Six Blind Men Painting an Elephant
Matt Cheney AKA the Mumpsimus
has a new post
which examines the Dark Cabal
that the younger generation is writing pretty stories with very little substance. (My paraphrasing.) In a reflection of the synchronicity that seems to be at work in the genre all the time, this is something I've been thinking about in relation to my own work.
A couple of the short stories that I'm working on right now (the elephants is one, yes. Remember, a pachyderm's gestation period is twenty-two months. Don't rush me) involve a lot of research and planning, which is atypical of most of the short fiction I've written to this point. Many of the short stories I've sold in the last couple of years were written rather quickly, without little or no agonizing over anything except where to send them. Some of them were little experiments, written in a couple of days, as much for the fun as for any higher ideal. (And what's wrong with that?) But recently I've been writing longer stories, taking more time with them, agonizing a little more. This is not to say that I'm disavowing anything I've written before--not the published stuff, anyway. (Well, maybe the one.) It just means that, more than just being aware that there's room for me to improve, that I feel like I'm getting an idea of where that room is. For me, the work of becoming a better writer is like painting a wall blindfolded; I usually don't know I've missed a spot unless someone else points it out, and even then there's no guarantee I'm going to cover it on the next pass. Right now I'm feeling like the thing to do is to put on several coats, and try a few different colors.
If I understand what the Dark Cabalist (this one calls him- or herself Onyx) is getting at (and I'm not certain I do), then he or she is calling for more thoughtfulness and complexity in our stories. Onyx wants us to "Push a little harder" and I'm not going to say we shouldn't. Of course we should. But I don't see a negative in some of what is singled out in the post. For instance, the fact that themes of sexuality and self-actualization are still being explored by the younger generation. Well, yeah. Why shouldn't we write about the central preoccupations of sex and death and identity? Granted, we should write well about them, and perhaps that's Onyx's beef, but it's a bit unclear.
In some ways Onyx's point seems to be that we should eschew thematic pithiness, and I can't say I disagree. I personally tend to subscribe to the idea that Ben
espouses at the bottom of this post
, where he talks about Keats's Negative Capability
--essentially, that the purpose of art is not to solve problems (by, for instance, drawing pithy conclusions and tying stories up neatly with them), but to explore them. No less a philosopher than Bruce Lee said that an intelligent mind is nourished by the search for answers, and not by conclusions. Maybe it's the postmodernist
in me, but this is always my approach to my fiction; it might mean one thing, or it might mean another. I suspect that my coverage isn't all I would like it to be--the trouble with painting blindfolded is sometimes you don't realize when the paint's run out--but that's the goal.

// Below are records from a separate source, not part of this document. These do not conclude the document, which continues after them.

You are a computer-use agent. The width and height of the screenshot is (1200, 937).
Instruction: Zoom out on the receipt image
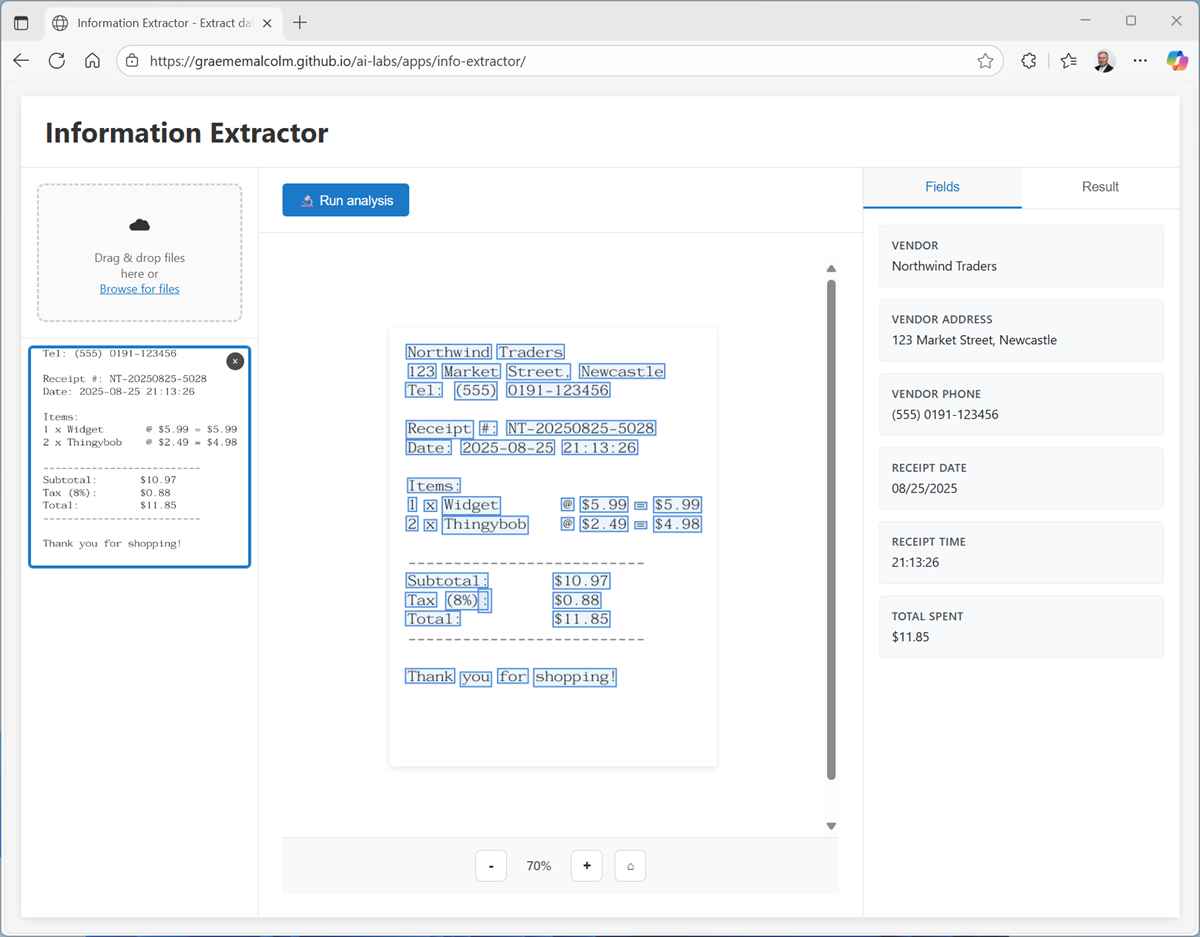(490, 865)
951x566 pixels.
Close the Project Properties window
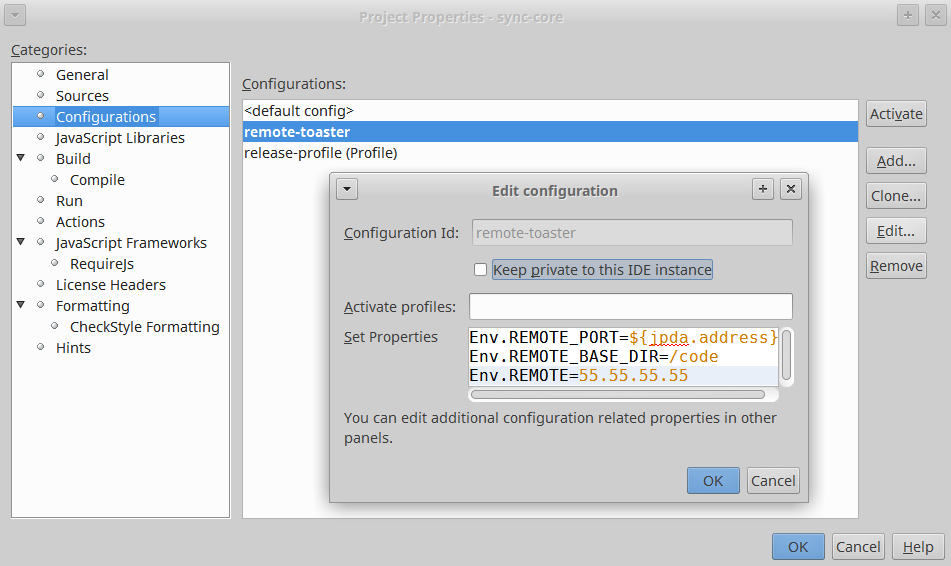pyautogui.click(x=935, y=16)
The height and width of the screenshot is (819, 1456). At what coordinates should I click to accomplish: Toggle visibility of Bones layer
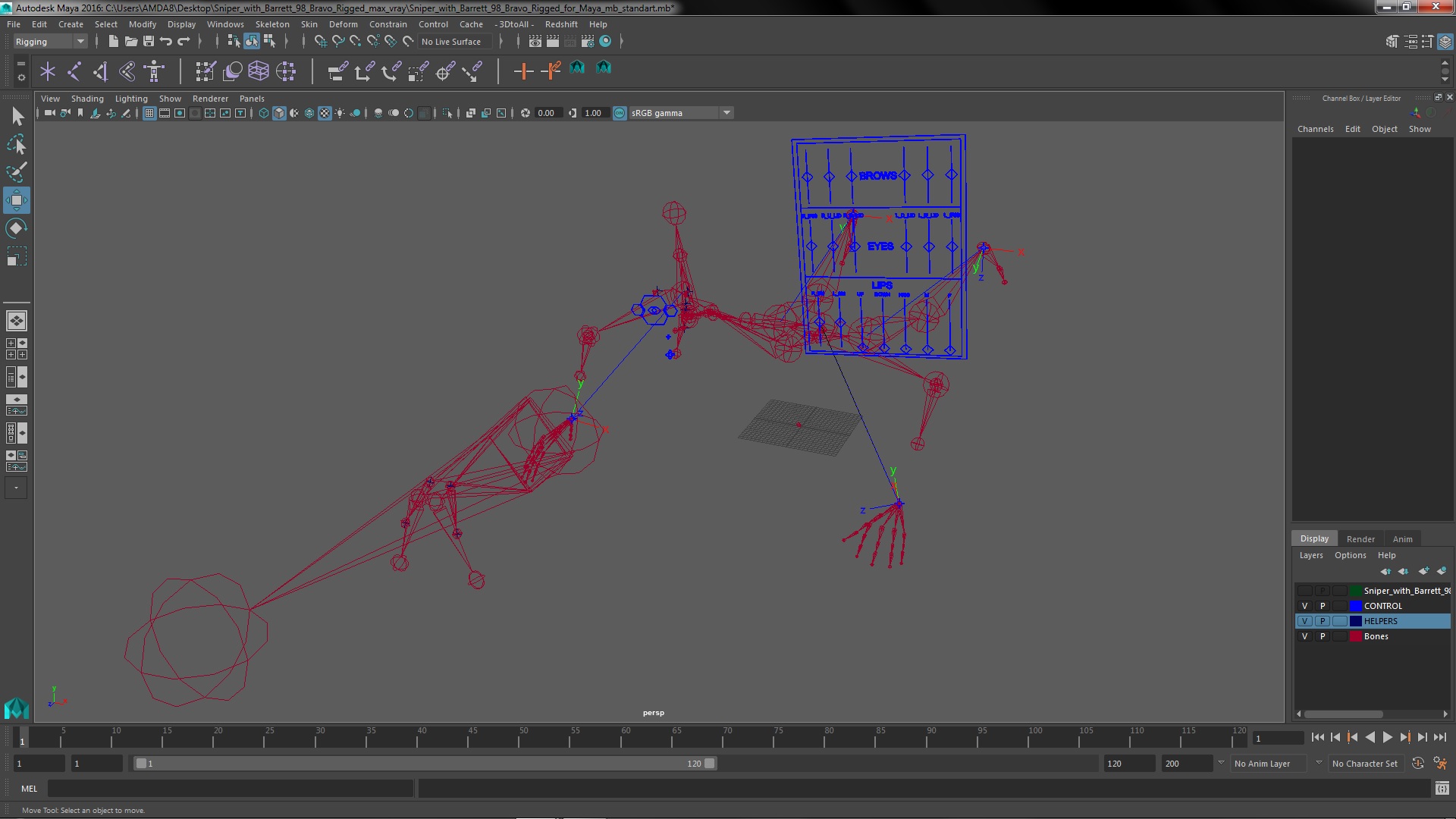tap(1305, 636)
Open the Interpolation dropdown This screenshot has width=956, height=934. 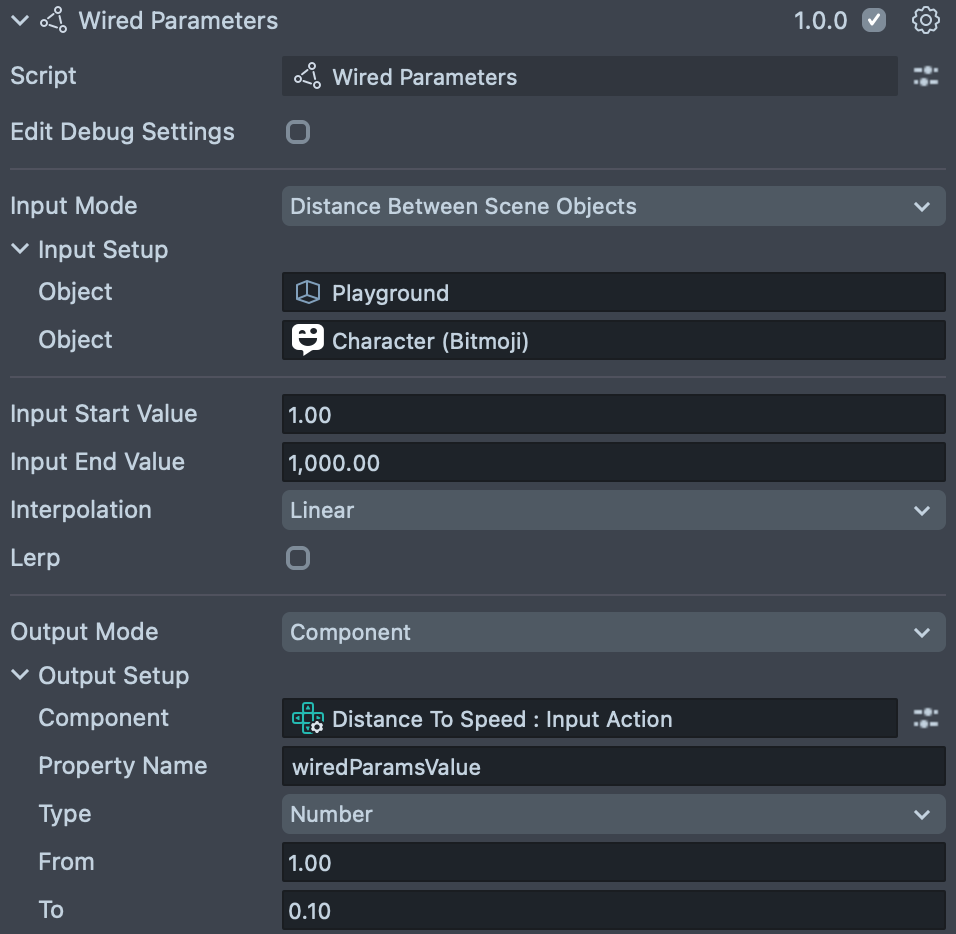[x=612, y=511]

My point--and I had one when I started this post--is that while I'm still writing the smaller, experimental pieces, lately I've been pressuring myself to write bigger, experimental pieces. I'm not sure if this is a good thing or not. I'm aware that there's a part of me that thinks these stories are in some sense more "important," and that seems like part of a recipe for self-sabotage to me. I couldn't even say what it means, truthfully. I hope that it means simply I'm becoming a better writer and that these stories are going to be better than what I was able to write a year or six months ago, and that I may have a better chance for success with them.
Meh. Apologies for the self-indulgence. I'd intended to comment on some of what Cheney says, which I think is (as usual) very insightful and smart, so go read that. I'll be over here Googling myself.